What is the core problem Booquet solves for wine lovers?
i think we solve two main issues. the first issue we solve is that of reducing the time/effort it takes to find a wine you love: whether you are an expert or casual wine consumer and lover, we give you recommendations in an easy, fast and reliable way, all the tme. the second issue we solve is that of making sense out of chaos. the first two months we started classifying and analyzing information published about wine over the web, we came up with over 150,000 posts. that is a huge amount of data on an annualized basis. so much so that one cannot easily analyze, understand, aggregate on one’s own. we make that an easy task for the novice, the wine afficionado or the industry expert. in other words we make sense out of chaos, we increase the signal while reducing the noise.
How does Booquet help consumers learn about wine?
we allow them to tap the power of crowdsourcing and deliver top trends, whether wine specific, i.e. top charts of wines most discussed or consumed, or general topics about wine. we save them time, effort and headaches by making it so simple to discover, keep track, learn track down what they love.
How can a novice become more comfortable making wine selections?

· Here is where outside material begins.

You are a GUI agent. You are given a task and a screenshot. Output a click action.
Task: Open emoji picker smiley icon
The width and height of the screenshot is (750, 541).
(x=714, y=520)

i would say a novice should stop relying on “expert” advice and rely more on a) their own likes/dislikes and b) what like minded people around him/her like or dislike. that is why i think crowdsourcing and aggregating data is of such value to a novice wine consumer or even a wine consumer that does not want to invest the time to become a connoisseur.
What does the next phase of Booquet look like?
we are just at the beginning of our vision. ultimately, we will build a real time wine genome, where wine attributes and inferences, based on what people write, taste, comment, the words they use to describe wines, and the crowdsourcing thereof will create solid, trustworthy and significant recommendations. this is the ultimate value we at booquet will bring to help wine consumers hone their tastes and preferences. and by wine consumers i do not only mean novices. so i guess a combination of regular use of booquet top charts, booquet recommendations and personal tasting experiences will do the trick! even more fun than the first phase. can’t really talk specifics here. suffiice it to say that we are hard at work on a mobile app, as well as strengthening our recommendation algorithms.
If you could predict the future of the wine industry, tell us a little bit about what you’d see.
… last time i checked my stock portfolio it did not look like i could predict the future accurately. so please take the following with a huge grain of salt. first off i believe overall quality is going to improve the world over. second, most producers will adopt more environmental friendly production processes to make wine, whether the independent winery or the large wine group. third, new generations of wine consumers will take over from their elders in shaping consumer trends – this is starting to happen with gen x and gen y drinking more and earlier than their parents and grandparents in the usa or europe. fourth, technology – and by that i mean social media but not social media alone – will reshape how wines are “created”, manufactured, distributed and sold. finally, and this is more applicable to the usa, regulations and laws will have to evolve into a more flexible distribution channel – the web is going to put so much pressure on the three tier system in the us over the near future that change is inevitable.
Tell us something we’d never know about you.
i have so many quirks, so many ways to make myself look foolish by answering this question!
ok, i love fruit trees, and have planted at least one fruit tree in the backyard of every house i have ever owned. i have not planted vines yet, but that is one of my goals – either that or owning a small vineyard.